He successfully negotiated the stairs and found himself in a small chamber of sorts, one wall full of little boxes. The boxes had plaques with writing on them and Sparhawk was surprised to see that he understood the script. It was a little rough, a little more boxy, but it was definitely Elenic! Convinced more than ever he was somehow in Elenia, hundreds of leagues away from Zemoch where he had been engaged in a deathmatch with Azash, he walked over to the boxes, studying them.
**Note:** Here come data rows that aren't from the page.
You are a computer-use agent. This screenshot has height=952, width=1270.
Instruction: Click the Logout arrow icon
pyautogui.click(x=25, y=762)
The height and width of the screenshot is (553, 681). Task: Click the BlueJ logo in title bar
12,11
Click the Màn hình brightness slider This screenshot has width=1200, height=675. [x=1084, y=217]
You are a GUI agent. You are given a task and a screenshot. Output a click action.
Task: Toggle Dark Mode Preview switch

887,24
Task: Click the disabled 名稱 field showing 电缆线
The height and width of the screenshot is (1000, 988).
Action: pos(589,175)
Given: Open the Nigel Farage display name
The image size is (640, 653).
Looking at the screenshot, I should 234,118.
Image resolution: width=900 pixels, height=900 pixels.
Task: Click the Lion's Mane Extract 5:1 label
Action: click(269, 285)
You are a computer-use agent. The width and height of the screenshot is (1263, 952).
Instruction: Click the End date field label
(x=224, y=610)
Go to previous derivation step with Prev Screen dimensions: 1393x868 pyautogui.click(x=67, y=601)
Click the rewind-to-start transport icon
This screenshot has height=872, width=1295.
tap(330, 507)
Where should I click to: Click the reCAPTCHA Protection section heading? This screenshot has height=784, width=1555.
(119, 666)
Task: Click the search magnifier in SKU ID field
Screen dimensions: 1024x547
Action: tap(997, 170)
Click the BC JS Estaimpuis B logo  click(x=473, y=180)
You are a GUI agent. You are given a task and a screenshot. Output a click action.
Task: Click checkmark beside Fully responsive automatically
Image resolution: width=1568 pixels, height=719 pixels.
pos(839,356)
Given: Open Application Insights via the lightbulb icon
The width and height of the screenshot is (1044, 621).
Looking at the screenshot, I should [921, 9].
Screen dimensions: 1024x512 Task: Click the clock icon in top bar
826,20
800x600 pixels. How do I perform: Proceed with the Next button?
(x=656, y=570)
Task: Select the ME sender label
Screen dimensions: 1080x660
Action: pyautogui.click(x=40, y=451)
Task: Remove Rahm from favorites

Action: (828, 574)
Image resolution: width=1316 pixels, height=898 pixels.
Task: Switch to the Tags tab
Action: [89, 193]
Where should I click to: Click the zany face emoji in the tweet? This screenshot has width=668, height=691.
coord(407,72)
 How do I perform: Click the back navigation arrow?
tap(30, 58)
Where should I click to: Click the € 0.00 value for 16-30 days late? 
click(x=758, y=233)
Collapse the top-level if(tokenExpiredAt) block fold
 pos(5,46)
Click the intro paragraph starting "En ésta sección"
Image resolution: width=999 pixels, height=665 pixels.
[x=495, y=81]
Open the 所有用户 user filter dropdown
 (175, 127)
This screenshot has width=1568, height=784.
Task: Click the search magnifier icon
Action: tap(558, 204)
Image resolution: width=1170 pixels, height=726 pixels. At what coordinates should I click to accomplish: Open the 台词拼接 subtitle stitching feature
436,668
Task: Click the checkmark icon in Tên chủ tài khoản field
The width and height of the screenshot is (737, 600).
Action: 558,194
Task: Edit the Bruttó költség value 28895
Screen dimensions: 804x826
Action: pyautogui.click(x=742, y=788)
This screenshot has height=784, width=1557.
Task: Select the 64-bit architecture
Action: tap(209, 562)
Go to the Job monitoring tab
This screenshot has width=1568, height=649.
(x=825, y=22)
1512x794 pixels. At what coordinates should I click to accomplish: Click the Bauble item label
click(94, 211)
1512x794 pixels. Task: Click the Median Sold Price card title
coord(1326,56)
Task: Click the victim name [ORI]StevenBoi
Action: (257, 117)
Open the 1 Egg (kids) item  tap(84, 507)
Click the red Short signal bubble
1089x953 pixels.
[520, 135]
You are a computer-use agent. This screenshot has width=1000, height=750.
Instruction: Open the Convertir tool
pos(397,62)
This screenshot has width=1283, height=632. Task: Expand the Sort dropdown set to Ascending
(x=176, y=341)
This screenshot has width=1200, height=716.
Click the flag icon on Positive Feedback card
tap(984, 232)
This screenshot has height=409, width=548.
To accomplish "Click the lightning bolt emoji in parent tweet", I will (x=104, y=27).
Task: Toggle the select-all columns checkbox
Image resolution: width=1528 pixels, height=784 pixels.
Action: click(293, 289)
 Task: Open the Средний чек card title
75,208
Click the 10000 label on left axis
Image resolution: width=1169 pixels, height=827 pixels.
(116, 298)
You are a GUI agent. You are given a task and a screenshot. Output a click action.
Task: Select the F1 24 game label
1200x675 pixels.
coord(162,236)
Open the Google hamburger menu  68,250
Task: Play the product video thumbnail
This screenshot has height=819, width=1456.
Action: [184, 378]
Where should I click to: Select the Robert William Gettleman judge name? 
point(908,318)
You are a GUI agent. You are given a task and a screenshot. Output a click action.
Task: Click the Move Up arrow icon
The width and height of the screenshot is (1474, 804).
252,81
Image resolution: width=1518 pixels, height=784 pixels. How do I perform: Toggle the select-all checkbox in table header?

Strange names they had on them. Psmith Smith. Freddie Threepwood. Schizophrenix Nuttercase. None he recognized. And none he could place to any one region on the Eosian continent. Baffled, by this, Sparhawk opened one of the boxes and parchment came spilling out. No it wasn't quite parchment. Sparhawk bent down to pick it up and was amazed at it's softness. This was nothing like rough parchment, but it very clearly served the same function, judging by the script on it. He opened a couple more boxes and they all had the strange parchment in them. Was this some kind of tiny library?
He paged through a few of them and was baffled once again. He couldn't make head or tail out of it. There were Angus Mc Callister's tight Hollyhocks, with pictures of flowers. A picture of what appeared to be a man on a metal contraption, with some kind of glass helmet, feeling, according to the contents, very manly indeed. Sparhawk turned to the next one and coloured. It was a picture of a nearly naked women wearing very little. And so on and so forth.
He tried to make sense of these, but just couldn't. If he had to hazard a guess, it looked like people advertising their goods or services, but to do that on parchment...The cost! He opened up a few more boxes and some of them had letters in them addressed to the names on the boxes. Oh. This was a receptacle for messages then. Fascinating, but Sparhawk had other things on his mind, so he stowed the letters in his shirt, a rather roomy shirt it was and examined the door. His head was beginning to hurt something fierce.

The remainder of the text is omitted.